Suddenly China died. The poor Misia Petrona passed away as discreetly as she had lived, trying even in her last hours to avoid all annoyance for her husband, asking his pardon with an imploring look for any trouble which her death might cause him. Elena came to the ranch in order to see her mother’s body for the last time, and Desnoyers who for more than a year had been supporting them behind his father-in-law’s back, took advantage of this occasion to overcome the old man’s resentment.
“Well, I’ll forgive her,” said the ranchman finally. “I’ll do it for the sake of my poor wife and for you. She may remain on the ranch, and that shameless gringo may come with her.”
But he would have nothing to do with him. The German was to be an employee under Desnoyers, and they could live in the office building as though they did not belong to the family. He would never say a word to Karl.
But scarcely had the German returned before he began giving him orders rudely as though he were a perfect stranger. At other times he would pass by him as though he did not know him. Upon finding Elena in the house with his older daughter, he would go on without speaking to her.
In vain his Romantica transfigured by maternity, improved all opportunities for putting her child in his way, calling him loudly by name: “Julio … Julio!”
“They want that brat of a singing gringo, that carrot top with a face like a skinned kid to be my grandson? … I prefer Celedonio’s.”
And by way of emphasizing his protest, he entered the dwelling of his overseer, scattering among his dusky brood handfuls of dollars.

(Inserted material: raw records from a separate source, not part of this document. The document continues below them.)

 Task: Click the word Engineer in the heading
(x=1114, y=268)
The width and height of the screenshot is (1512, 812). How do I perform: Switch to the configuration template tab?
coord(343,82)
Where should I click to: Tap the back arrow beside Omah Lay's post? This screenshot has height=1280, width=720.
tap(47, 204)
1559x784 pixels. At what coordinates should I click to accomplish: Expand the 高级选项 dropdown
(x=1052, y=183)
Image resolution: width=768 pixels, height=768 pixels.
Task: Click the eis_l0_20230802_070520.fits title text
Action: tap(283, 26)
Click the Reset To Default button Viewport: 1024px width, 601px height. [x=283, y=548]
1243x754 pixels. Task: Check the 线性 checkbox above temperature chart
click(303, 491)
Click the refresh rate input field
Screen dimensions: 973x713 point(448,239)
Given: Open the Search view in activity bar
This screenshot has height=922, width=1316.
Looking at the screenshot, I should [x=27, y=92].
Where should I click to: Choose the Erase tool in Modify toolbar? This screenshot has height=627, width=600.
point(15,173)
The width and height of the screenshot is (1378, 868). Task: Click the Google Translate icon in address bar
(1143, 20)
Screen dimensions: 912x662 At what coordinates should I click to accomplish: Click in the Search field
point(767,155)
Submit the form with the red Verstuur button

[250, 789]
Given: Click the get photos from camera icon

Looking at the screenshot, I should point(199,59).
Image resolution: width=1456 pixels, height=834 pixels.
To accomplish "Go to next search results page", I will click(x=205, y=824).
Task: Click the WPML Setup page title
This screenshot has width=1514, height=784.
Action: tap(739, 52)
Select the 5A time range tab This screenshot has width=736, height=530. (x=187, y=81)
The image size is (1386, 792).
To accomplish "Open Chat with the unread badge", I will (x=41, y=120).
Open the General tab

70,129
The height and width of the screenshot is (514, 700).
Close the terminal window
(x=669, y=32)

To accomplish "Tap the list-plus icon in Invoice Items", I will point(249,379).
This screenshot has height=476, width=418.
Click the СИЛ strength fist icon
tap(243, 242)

After seven years of marriage, the wife of Desnoyers found that she, too, was going to become a mother. Her sister already had three sons. But what were they worth to Madariaga compared to the grandson that was going to come? “It will be a boy,” he announced positively, “because I need one so. It shall be named Julio, and I hope that it will look like my poor dead wife.”
Since the death of his wife he no longer called her the China, feeling something of a posthumous love for the poor woman who in her lifetime had endured so much, so timidly and silently. Now “my poor dead wife” cropped out every other instant in the conversation of the remorseful ranchman.